**Stated task:**
Please copy the lines of the material word for word, starting at the line containing "This screenshot has width=1200, height=630." and ending at the line containing "pos(611,23)".

**Given data:**
——————
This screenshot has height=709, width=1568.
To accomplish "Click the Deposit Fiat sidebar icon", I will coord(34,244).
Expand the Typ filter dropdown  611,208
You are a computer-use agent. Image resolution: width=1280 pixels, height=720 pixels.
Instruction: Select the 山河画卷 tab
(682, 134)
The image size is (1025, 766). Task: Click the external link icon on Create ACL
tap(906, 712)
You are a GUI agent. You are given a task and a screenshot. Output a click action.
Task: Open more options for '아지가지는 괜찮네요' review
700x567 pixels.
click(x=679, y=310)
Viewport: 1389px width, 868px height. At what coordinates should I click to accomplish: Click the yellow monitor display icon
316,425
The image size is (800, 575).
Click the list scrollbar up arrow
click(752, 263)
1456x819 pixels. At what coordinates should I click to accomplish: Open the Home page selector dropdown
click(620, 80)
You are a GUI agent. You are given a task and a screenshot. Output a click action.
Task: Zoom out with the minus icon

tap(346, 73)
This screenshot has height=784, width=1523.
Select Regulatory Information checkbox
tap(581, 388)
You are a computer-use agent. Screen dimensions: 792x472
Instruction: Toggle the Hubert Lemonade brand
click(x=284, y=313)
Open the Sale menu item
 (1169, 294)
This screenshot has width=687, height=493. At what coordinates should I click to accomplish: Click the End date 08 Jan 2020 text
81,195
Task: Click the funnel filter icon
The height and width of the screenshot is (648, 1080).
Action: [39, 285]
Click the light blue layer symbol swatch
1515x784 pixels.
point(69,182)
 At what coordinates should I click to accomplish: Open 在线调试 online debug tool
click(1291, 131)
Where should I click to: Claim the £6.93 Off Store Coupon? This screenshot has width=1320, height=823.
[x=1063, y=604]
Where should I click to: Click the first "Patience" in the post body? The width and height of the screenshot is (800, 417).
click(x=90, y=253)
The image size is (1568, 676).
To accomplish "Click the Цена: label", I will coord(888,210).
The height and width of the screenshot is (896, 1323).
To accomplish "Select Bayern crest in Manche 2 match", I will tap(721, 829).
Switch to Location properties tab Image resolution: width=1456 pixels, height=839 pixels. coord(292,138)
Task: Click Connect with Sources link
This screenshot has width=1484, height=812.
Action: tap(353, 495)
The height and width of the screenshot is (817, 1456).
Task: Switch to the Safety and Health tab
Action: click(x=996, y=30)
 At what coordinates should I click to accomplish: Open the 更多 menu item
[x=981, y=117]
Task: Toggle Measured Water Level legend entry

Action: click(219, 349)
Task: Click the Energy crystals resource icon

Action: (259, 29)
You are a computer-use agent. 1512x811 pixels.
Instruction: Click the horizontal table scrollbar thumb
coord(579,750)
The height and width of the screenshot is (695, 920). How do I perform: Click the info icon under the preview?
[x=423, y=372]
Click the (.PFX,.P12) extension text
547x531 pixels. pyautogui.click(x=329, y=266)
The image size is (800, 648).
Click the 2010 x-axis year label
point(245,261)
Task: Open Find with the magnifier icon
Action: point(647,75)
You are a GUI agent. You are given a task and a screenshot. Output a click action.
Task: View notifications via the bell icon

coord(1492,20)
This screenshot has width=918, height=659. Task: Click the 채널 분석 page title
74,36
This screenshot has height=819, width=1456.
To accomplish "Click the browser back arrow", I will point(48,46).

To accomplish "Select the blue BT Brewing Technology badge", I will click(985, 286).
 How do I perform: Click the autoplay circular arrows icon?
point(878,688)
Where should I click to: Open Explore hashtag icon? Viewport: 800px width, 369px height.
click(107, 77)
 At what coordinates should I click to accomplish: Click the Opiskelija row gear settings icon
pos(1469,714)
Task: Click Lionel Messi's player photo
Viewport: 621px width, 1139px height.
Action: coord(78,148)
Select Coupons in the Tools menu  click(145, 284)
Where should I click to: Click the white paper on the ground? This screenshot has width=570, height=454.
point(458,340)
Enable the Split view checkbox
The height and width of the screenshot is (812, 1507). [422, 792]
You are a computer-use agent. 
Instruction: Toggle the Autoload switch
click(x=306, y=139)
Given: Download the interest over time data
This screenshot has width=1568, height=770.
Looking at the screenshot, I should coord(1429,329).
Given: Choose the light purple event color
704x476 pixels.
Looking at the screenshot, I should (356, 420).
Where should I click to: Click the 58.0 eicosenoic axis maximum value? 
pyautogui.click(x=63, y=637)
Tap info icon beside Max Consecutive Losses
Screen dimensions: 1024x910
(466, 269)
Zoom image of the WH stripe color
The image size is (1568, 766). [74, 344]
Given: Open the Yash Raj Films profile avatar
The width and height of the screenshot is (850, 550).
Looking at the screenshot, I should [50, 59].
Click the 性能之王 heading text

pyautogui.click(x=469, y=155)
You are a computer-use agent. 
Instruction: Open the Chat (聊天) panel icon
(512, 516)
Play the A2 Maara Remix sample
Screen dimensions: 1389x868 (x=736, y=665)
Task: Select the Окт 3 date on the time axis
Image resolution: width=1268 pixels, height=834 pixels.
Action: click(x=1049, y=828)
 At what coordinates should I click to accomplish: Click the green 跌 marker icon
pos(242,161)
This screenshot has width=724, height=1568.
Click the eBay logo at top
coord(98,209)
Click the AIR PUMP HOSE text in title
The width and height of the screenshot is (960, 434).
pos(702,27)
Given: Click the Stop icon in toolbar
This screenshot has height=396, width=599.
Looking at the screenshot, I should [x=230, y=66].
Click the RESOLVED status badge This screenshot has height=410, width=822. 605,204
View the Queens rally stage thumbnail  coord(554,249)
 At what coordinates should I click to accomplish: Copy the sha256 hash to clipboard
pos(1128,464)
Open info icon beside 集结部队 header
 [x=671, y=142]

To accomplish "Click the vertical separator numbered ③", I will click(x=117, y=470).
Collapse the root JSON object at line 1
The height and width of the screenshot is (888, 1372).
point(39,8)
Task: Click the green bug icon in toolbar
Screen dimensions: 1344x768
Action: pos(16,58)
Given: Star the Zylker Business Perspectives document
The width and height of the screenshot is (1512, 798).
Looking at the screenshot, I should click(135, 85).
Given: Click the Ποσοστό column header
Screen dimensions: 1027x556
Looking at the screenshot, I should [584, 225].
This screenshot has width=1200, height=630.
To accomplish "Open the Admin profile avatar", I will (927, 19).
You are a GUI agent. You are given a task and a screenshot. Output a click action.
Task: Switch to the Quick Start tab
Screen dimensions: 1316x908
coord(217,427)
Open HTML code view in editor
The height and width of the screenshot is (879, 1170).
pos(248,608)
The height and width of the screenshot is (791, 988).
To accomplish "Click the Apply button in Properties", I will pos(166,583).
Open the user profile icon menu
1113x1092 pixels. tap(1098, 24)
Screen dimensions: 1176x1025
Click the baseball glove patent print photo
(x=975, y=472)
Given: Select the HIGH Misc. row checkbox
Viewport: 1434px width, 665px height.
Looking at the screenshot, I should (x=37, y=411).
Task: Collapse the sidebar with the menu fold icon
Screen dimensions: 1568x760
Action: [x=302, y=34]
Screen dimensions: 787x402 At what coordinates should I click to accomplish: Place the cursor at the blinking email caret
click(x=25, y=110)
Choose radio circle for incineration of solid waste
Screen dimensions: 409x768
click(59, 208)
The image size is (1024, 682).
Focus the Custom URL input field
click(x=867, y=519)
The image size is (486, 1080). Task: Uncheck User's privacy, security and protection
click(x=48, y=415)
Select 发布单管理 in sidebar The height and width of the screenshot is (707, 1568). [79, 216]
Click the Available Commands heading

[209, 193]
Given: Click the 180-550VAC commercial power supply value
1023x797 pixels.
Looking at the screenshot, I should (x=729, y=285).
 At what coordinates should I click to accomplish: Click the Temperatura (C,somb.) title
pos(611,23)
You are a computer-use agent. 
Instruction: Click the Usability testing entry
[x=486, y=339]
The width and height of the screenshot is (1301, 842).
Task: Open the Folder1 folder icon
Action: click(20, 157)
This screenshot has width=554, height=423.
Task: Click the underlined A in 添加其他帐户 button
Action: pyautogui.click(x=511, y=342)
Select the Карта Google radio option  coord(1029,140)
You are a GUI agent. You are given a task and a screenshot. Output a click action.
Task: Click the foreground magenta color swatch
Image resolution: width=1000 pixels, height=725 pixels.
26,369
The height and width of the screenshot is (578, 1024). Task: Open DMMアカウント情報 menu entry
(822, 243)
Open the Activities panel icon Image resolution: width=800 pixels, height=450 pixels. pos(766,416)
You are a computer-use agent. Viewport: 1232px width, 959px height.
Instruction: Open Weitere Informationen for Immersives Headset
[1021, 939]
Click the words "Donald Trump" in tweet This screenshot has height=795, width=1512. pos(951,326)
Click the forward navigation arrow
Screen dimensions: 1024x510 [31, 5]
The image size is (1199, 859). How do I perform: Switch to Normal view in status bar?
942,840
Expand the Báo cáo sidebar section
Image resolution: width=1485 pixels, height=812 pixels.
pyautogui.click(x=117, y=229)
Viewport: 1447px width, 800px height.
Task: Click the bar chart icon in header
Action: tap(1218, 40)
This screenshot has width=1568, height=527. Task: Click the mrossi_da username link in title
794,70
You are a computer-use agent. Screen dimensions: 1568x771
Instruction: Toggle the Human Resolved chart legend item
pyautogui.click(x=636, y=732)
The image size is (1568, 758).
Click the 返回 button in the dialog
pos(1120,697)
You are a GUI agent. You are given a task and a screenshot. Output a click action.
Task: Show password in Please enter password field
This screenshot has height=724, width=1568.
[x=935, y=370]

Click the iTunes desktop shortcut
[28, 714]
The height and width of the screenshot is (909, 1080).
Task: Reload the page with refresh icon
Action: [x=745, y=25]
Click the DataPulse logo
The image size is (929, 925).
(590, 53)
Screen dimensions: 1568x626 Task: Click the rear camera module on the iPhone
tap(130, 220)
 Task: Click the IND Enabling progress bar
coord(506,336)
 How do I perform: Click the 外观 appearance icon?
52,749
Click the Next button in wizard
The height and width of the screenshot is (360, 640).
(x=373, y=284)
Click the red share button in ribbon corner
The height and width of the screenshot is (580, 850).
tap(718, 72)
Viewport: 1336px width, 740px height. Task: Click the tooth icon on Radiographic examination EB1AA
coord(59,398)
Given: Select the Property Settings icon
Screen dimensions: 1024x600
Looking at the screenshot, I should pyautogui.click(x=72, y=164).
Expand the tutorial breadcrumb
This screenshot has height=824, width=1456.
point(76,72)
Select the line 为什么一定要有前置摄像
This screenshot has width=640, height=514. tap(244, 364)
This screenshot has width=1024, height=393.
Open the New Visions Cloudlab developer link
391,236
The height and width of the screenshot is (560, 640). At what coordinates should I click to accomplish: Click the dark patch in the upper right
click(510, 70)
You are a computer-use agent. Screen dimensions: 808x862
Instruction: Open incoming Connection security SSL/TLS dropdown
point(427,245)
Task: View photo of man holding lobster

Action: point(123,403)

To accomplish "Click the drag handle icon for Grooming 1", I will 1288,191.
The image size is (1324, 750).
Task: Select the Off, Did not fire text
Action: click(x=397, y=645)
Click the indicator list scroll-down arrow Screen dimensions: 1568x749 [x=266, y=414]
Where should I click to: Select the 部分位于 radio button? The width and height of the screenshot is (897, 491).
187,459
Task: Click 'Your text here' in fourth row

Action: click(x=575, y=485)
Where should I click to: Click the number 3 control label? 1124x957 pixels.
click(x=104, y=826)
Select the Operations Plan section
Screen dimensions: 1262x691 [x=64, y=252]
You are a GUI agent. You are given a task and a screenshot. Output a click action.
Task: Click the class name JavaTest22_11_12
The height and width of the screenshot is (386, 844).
——————
**Exercise response:**
This screenshot has width=1200, height=630.
To accomplish "Open the Admin profile avatar", I will (927, 19).
You are a GUI agent. You are given a task and a screenshot. Output a click action.
Task: Switch to the Quick Start tab
Screen dimensions: 1316x908
coord(217,427)
Open HTML code view in editor
The height and width of the screenshot is (879, 1170).
pos(248,608)
The height and width of the screenshot is (791, 988).
To accomplish "Click the Apply button in Properties", I will pos(166,583).
Open the user profile icon menu
1113x1092 pixels. tap(1098, 24)
Screen dimensions: 1176x1025
Click the baseball glove patent print photo
(x=975, y=472)
Given: Select the HIGH Misc. row checkbox
Viewport: 1434px width, 665px height.
Looking at the screenshot, I should (x=37, y=411).
Task: Collapse the sidebar with the menu fold icon
Screen dimensions: 1568x760
Action: [x=302, y=34]
Screen dimensions: 787x402 At what coordinates should I click to accomplish: Place the cursor at the blinking email caret
click(x=25, y=110)
Choose radio circle for incineration of solid waste
Screen dimensions: 409x768
click(59, 208)
The image size is (1024, 682).
Focus the Custom URL input field
click(x=867, y=519)
The image size is (486, 1080). Task: Uncheck User's privacy, security and protection
click(x=48, y=415)
Select 发布单管理 in sidebar The height and width of the screenshot is (707, 1568). [79, 216]
Click the Available Commands heading

[209, 193]
Given: Click the 180-550VAC commercial power supply value
1023x797 pixels.
Looking at the screenshot, I should (x=729, y=285).
 At what coordinates should I click to accomplish: Click the Temperatura (C,somb.) title
pos(611,23)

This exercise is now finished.